*** Text passage ***

As for 4K? Nah. I doubt 4K will be mainstream anytime soon. With any hope, all that extra compute power should be able to better use like handle full working engines with real-time raytracing (much like Brigade). And estimating flops is pretty meaningless as well, because well , its impossible to tell how much AMD's GPU effiency will improve through their roadmaps.

@sethnintendo

DDR4 memory density has 2 times the density of DDR3. It's already in mass production from major RAM manufacturers (Micron Samsung, Hynix to follow). Having over 16GB of ram is not too far fetched for a 2020+ console.

Edit: typo



Turkish said:

Sorry for being a decade too early, this is what I think will be the specs of the PS5:

Specs:
+10TFlops console
12-16 cores
56-64GB RAM 16x4 GiB GDDR6 memory chips (set to be introduced within 2-3 years, GDDR5 was introduced in 2008)

4K gaming will be possible, but QHD (2560x1440)/WQXGA+ (3200x1800) 16:9 resolutions will also be common in individual cases depending on the Virtual Reality support and if 4K proves too taxing. VR games will be 1440 or 1800p, 90-120fps.

~12GB RAM will be reserved for the OS, the footprint will decrease gradually over time.

Release: November 2019, 6 years after the launch of PS4. It might come out 2 years after Nintendo's next and 1 year after Xbone successor if MS wants to release a year earlier again if they're beaten badly this gen.

Motivation behind my estimates:

+10-12TFLOP: PS3 was ~300-400, PS4 is 1.95TFLOP so 5x increase, ofcourse AMD is bringing out 295X2 which is 11.5TFLOP, the card costs 1.5k dollars, but it will take more than 5 years before we see such a beast of a card become the mainstream standard (200-250 bucks) which is the tier of cards next gen consoles will feature. But the 295X2 will be ancient in terms of technology and features by 2019, by then the cards will be on newer memory and GCN version etc.

RAM: basically an increase of ~8x, this is half of what RAM increases of previous generations: PS2 32MB, PS3 512, PS4 8GB, I think a 16x increase(128GB) is a bit too much this time around.

12-16CPU cores: cpu's will have more cores to handle more tasks, AMD and Intel already provide cpu's with that many cores for server solutions.

 

 

Firsts for many in the industry:

-First time real ray tracing in games

-VR becoming mainstream, bundles with PS5, 4K OLED VR headset affordable

-4K gaming becoming mainstream

-CGI like graphics feasible by mid gen thanks to enormous amount of horse power and memory

 

 

What do you think?

*** End of Text passage ***
*** Data extract ***

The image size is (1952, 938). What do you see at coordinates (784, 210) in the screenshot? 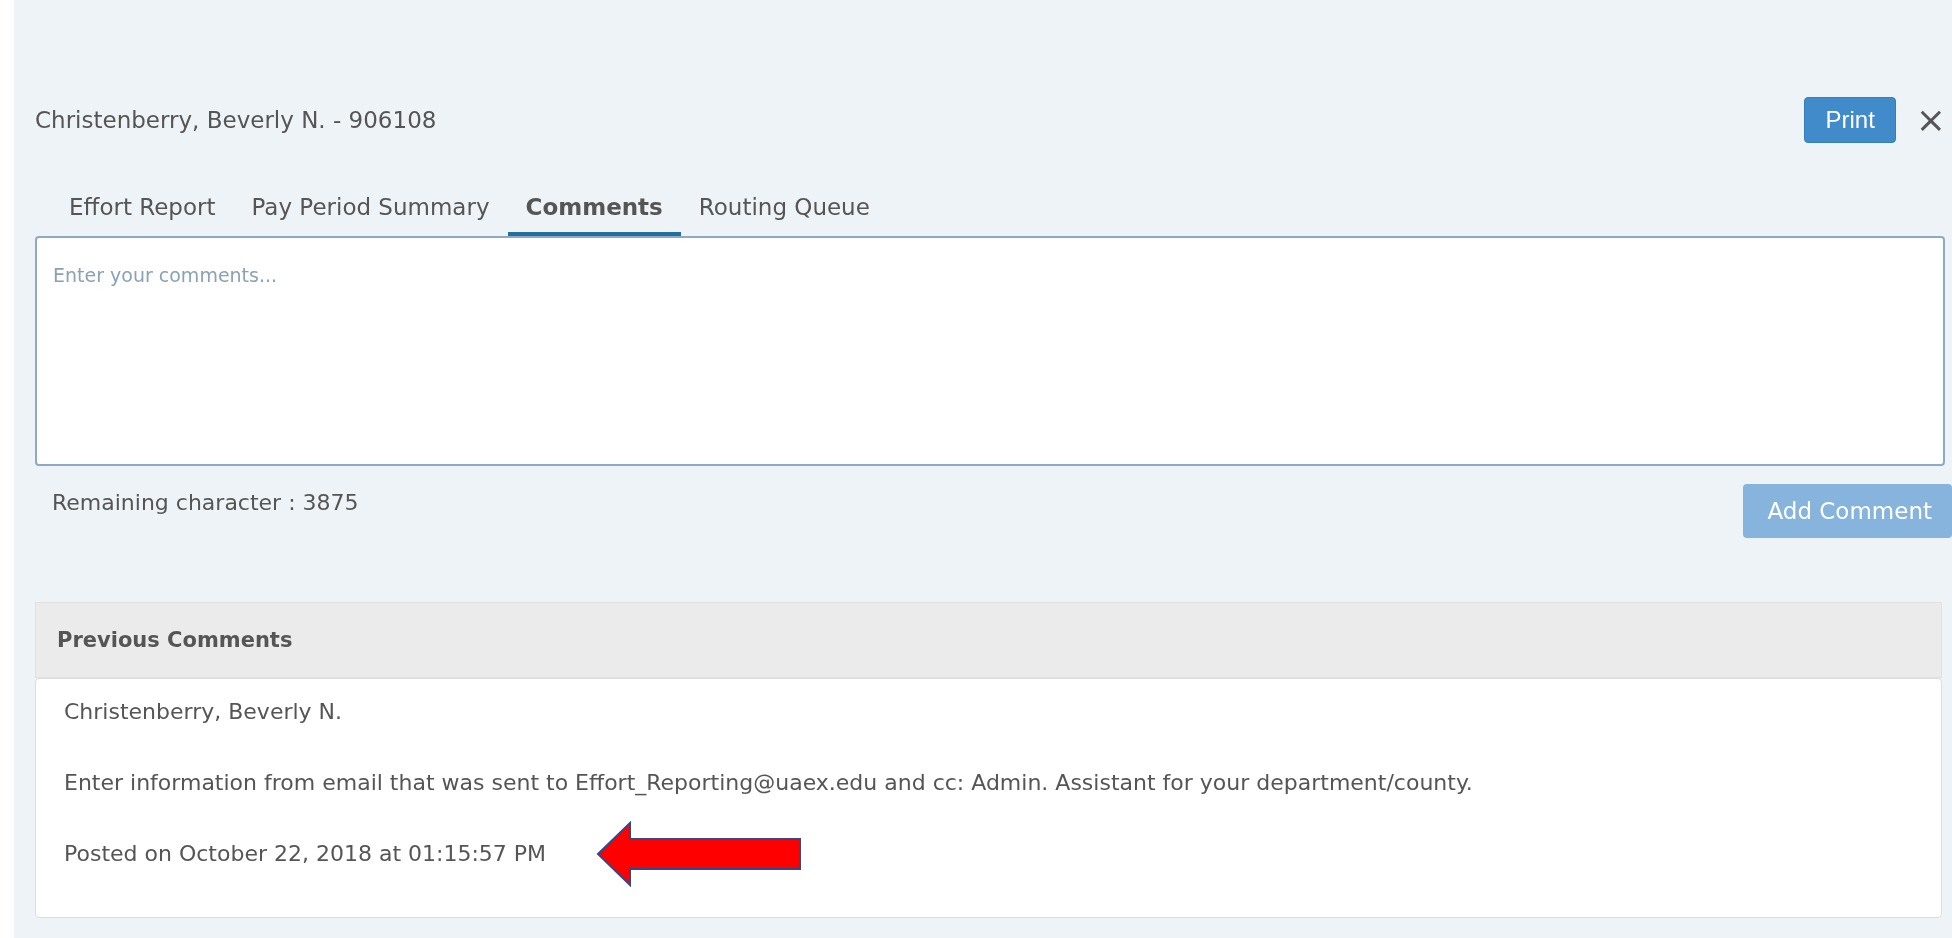
I see `tab: Routing Queue` at bounding box center [784, 210].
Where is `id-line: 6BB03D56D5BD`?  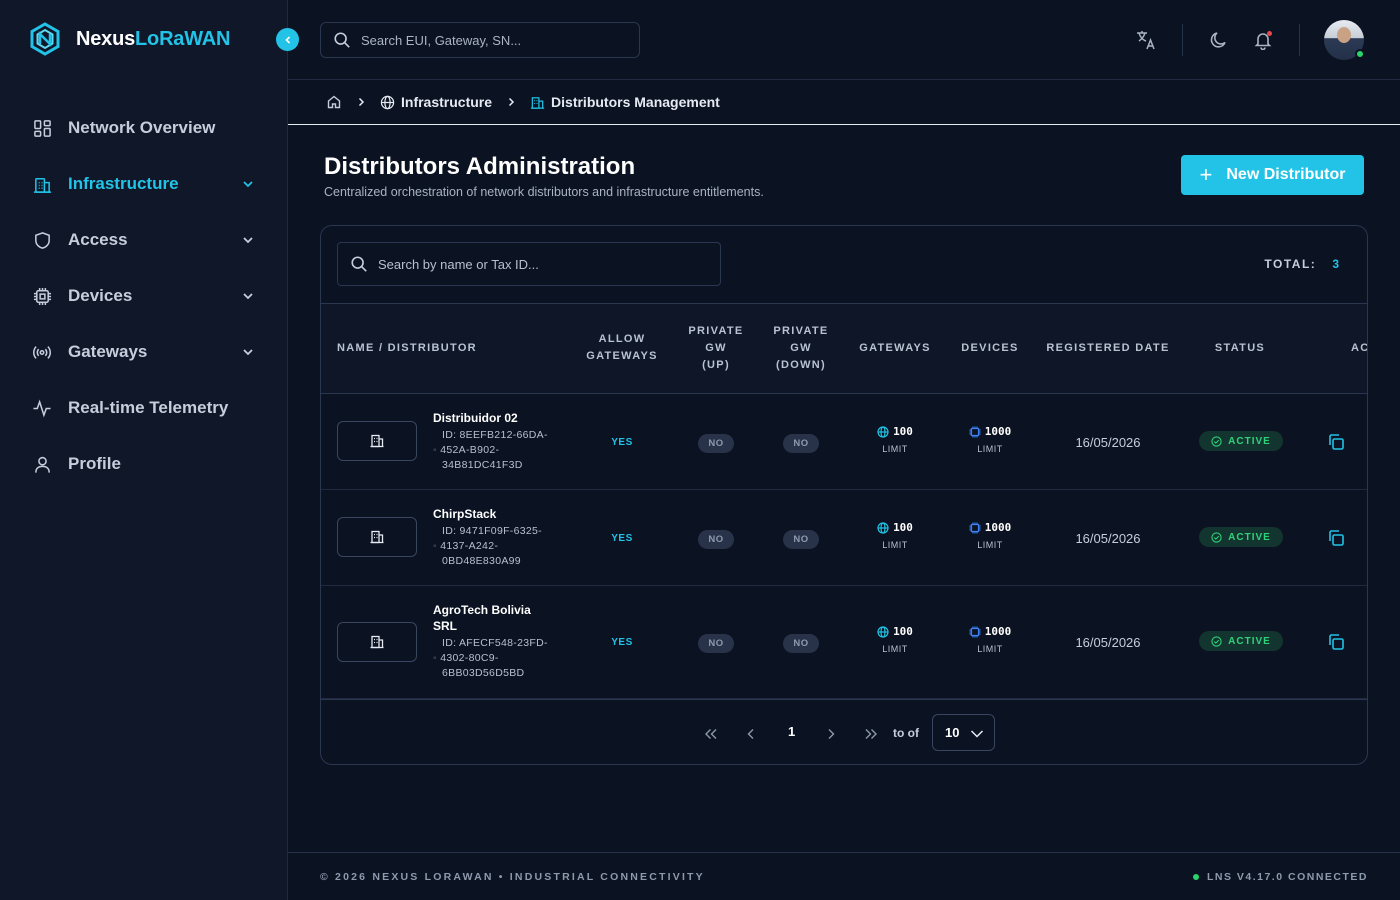 id-line: 6BB03D56D5BD is located at coordinates (484, 673).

*** End of Data extract ***

Task statement
Transcribe the section of the console forum post that begins at the words "Sorry for being" and stops after "or 1800p, 90-120fps.". The material has nothing to do with the console forum post.

Answer box
Sorry for being a decade too early, this is what I think will be the specs of the PS5:

Specs:
+10TFlops console
12-16 cores
56-64GB RAM 16x4 GiB GDDR6 memory chips (set to be introduced within 2-3 years, GDDR5 was introduced in 2008)

4K gaming will be possible, but QHD (2560x1440)/WQXGA+ (3200x1800) 16:9 resolutions will also be common in individual cases depending on the Virtual Reality support and if 4K proves too taxing. VR games will be 1440 or 1800p, 90-120fps.